◆ **TEXTE ÉTUDIÉ**:

- - -

Lyon septembre de la photographie au centre d’un bras de fer entre la DRAC et la ville

Par Fabien Simode · lejournaldesarts.fr

Le 15 septembre 2010 - 907 mots

LYON [15.09.10] – La biennale de photographie lyonnaise a vu son budget diminuer de moitié entre 2008 et 2010. En cause : le départ d’un important mécène ainsi qu’un différend qui oppose l’État et la ville de Lyon sur l’ouverture d’un lieu permanent dédié à la photographie en Rhône-Alpes.

C’est une équipe soulagée mais désenchantée qui a inauguré, jeudi 9 septembre, la sixième édition de Lyon septembre de la photographie, biennale de photographie lyonnaise créée en 2001. Le départ d’importants partenaires financiers est à l’origine des difficultés que traverse la manifestation. « Jusqu’au dernier moment, nous avons cru ne jamais pouvoir y arriver », confie Manuèle Debrinay-Rizos, présidente de l’association organisatrice, visiblement épuisée par plusieurs mois de négociations. Et pour cause : le budget de Lyon septembre de la photographie est passé de 120 000 euros en 2008 à moins de 60 000 euros en 2010 selon les organisateurs.

Le Coup de grâce, magazine culturel en Rhône-Alpes, tirait pourtant la sonnette d’alarme il y a plusieurs mois dans un article intitulé : « Un festival en danger ». À cette époque, BMW, mécène de la photo en France qui, en 2008, avait apporté 30 000 euros à la manifestation lyonnaise, annonçait son départ. Selon le magazine, la désaffection de BMW serait la conséquence d’un « amateurisme » de la part de la ville de Lyon qui n’aurait apporté « aucune réponse » au constructeur allemand qui souhaitait pérenniser son soutien, mais à certaines conditions.

Le malheur des uns faisant souvent le bonheur des autres, BMW devait rejoindre les rangs des partenaires des Rencontres d’Arles dès 2010.

Dans le même temps, Lyon biennale de la photographie enregistrait la perte d’autres partenaires, parmi lesquels la Biennale de la danse à Lyon et la Direction régionale des affaires culturelles. Cette dernière n’a pas souhaité renouveler son aide apportée en 2008 à hauteur de 11 000 euros.

Pour ses organisateurs, Lyon septembre de la photographie ferait les frais d’un différend qui oppose l’État et la ville sur la création d’un lieu dédié à la photographie à Lyon. « Nous sommes pris en otages dans cette affaire, sans que nous ne puissions rien faire », déplore ainsi Manuèle Debrinay-Rizos.

- - -

◆ **SECTION DES DONNÉES**:
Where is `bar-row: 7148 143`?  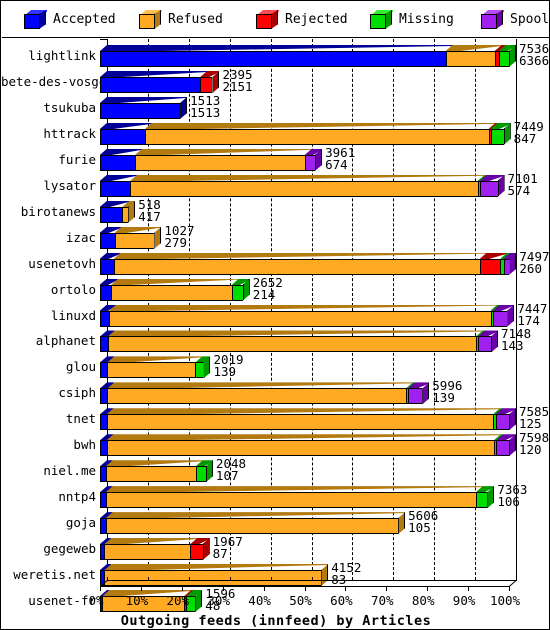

- - -

◆ **TÂCHE À RÉALISER**: Restituez mot pour mot l'article sur la biennale lyonnaise de photographie, depuis « Le Coup de grâce, magazine » jusqu'à « d’Arles dès 2010. » inclus.

◆ **RÉPONSE À L'EXERCICE**:
Le Coup de grâce, magazine culturel en Rhône-Alpes, tirait pourtant la sonnette d’alarme il y a plusieurs mois dans un article intitulé : « Un festival en danger ». À cette époque, BMW, mécène de la photo en France qui, en 2008, avait apporté 30 000 euros à la manifestation lyonnaise, annonçait son départ. Selon le magazine, la désaffection de BMW serait la conséquence d’un « amateurisme » de la part de la ville de Lyon qui n’aurait apporté « aucune réponse » au constructeur allemand qui souhaitait pérenniser son soutien, mais à certaines conditions.

Le malheur des uns faisant souvent le bonheur des autres, BMW devait rejoindre les rangs des partenaires des Rencontres d’Arles dès 2010.